TASK TO CARRY OUT:
Whenever a line in the data holds the string "will", copy that line.

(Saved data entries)
::::::::::

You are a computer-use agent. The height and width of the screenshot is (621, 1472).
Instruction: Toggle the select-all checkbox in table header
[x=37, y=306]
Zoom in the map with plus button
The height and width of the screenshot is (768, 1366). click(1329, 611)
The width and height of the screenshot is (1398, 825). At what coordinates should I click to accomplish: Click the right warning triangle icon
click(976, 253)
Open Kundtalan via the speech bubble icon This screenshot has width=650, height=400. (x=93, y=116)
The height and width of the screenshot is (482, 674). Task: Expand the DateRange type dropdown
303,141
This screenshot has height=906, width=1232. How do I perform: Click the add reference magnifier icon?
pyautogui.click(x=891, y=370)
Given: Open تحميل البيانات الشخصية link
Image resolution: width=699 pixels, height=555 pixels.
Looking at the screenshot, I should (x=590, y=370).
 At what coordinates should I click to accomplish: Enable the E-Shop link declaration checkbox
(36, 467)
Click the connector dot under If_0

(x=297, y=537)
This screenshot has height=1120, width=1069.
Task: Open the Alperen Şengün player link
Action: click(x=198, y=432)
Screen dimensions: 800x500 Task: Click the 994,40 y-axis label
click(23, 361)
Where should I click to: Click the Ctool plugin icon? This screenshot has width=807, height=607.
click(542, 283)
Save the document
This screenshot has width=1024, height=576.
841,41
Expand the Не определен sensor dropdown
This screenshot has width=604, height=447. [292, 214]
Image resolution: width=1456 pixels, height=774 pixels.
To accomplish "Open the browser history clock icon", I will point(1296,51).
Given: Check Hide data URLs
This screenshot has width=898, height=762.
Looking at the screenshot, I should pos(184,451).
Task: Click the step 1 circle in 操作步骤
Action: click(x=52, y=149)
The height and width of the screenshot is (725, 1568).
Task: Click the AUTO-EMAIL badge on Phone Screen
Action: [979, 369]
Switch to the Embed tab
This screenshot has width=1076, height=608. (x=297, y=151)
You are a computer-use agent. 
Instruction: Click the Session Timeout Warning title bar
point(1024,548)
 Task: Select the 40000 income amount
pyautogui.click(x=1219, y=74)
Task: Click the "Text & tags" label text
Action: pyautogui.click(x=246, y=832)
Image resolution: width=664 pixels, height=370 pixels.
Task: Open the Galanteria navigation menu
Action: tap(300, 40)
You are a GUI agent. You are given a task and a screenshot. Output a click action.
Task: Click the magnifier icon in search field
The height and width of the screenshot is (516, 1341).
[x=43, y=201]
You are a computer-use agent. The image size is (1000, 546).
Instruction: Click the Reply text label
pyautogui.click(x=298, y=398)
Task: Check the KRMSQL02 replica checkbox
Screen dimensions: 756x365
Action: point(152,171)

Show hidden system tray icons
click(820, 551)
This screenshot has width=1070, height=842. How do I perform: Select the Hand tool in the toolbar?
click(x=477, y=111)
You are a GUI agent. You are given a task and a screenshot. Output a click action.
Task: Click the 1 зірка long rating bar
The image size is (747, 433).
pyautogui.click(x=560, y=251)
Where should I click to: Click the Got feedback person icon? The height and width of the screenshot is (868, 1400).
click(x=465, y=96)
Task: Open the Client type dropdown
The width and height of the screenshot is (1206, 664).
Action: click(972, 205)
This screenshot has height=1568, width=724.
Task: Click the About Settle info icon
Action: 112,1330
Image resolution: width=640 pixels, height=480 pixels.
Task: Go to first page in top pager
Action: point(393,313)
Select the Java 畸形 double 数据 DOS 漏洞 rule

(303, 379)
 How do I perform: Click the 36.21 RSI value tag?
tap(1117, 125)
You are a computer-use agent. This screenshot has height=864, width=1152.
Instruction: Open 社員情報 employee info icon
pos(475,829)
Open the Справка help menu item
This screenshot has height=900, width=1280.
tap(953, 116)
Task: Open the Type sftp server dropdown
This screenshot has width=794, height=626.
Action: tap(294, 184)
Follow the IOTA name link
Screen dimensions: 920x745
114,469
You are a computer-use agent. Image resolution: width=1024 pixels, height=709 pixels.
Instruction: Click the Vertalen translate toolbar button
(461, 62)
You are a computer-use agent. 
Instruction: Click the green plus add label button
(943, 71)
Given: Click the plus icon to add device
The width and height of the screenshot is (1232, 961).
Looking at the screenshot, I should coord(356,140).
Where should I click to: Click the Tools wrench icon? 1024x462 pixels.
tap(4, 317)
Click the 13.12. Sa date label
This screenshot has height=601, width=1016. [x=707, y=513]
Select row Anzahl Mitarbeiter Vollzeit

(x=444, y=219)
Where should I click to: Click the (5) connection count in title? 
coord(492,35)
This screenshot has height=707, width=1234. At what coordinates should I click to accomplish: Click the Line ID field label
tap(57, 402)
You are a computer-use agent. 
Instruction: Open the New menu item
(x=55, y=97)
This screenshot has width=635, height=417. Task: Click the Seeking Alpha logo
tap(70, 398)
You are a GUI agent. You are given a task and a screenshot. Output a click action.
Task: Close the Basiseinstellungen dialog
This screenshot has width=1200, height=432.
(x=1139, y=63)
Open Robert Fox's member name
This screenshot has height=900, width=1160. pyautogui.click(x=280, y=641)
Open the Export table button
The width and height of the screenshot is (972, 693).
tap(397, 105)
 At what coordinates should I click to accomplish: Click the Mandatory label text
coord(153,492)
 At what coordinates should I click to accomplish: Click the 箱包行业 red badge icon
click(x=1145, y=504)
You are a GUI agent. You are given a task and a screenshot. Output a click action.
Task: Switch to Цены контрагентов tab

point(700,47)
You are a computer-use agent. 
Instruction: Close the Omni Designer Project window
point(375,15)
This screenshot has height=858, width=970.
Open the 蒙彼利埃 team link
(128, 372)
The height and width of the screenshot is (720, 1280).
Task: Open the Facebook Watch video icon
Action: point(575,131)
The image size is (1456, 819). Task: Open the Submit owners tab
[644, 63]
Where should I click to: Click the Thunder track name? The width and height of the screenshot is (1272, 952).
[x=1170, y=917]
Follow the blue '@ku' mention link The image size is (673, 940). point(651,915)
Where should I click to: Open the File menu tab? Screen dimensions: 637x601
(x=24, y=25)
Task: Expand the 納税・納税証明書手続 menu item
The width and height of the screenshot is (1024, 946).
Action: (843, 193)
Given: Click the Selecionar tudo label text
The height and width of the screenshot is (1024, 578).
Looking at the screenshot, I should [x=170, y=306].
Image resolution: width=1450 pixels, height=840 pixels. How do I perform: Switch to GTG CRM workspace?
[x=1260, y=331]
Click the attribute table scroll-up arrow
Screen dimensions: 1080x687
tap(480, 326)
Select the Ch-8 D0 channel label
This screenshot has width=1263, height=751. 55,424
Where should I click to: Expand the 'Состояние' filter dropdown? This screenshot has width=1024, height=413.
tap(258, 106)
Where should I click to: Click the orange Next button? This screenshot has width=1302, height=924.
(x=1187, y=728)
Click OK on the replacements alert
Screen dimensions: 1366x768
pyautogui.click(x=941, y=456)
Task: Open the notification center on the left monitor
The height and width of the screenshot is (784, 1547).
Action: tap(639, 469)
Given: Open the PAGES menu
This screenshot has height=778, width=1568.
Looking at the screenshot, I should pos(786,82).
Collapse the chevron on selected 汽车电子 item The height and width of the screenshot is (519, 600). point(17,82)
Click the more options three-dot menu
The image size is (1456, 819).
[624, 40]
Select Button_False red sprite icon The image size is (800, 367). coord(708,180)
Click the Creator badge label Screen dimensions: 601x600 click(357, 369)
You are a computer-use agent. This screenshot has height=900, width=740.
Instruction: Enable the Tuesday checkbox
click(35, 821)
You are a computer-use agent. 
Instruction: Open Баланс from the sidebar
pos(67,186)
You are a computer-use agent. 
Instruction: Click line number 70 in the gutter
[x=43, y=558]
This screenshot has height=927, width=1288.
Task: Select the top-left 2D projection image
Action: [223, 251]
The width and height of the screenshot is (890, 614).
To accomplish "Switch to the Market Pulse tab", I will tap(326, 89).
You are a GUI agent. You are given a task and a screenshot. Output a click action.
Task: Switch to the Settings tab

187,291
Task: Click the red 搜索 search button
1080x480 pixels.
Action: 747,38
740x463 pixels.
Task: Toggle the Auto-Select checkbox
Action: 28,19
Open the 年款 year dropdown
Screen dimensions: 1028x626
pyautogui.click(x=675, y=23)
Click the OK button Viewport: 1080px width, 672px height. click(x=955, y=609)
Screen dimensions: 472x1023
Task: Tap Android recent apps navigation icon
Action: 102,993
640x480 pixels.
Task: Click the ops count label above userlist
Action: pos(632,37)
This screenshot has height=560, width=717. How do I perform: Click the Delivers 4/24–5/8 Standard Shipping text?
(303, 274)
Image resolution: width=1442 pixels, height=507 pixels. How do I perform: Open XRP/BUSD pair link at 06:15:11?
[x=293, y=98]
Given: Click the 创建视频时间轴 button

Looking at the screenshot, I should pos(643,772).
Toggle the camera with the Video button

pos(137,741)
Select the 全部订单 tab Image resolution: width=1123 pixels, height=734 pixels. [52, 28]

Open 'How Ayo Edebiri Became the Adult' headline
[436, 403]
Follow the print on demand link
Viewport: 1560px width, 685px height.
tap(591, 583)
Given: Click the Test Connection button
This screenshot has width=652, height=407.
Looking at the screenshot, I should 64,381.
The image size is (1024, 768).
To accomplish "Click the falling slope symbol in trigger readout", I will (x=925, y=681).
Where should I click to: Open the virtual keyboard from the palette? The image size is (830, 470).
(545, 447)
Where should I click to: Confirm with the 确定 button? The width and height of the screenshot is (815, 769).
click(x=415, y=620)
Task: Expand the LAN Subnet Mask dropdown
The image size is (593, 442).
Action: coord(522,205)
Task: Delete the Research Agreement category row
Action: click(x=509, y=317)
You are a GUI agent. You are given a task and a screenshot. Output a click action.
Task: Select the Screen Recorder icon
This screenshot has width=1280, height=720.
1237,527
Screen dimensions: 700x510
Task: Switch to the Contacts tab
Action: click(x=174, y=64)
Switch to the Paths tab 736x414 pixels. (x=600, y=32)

::::::::::

RESULT FOR THIS EXERCISE:
To accomplish "Open the browser history clock icon", I will point(1296,51).
To accomplish "Switch to the Market Pulse tab", I will tap(326, 89).
To accomplish "Click the falling slope symbol in trigger readout", I will (x=925, y=681).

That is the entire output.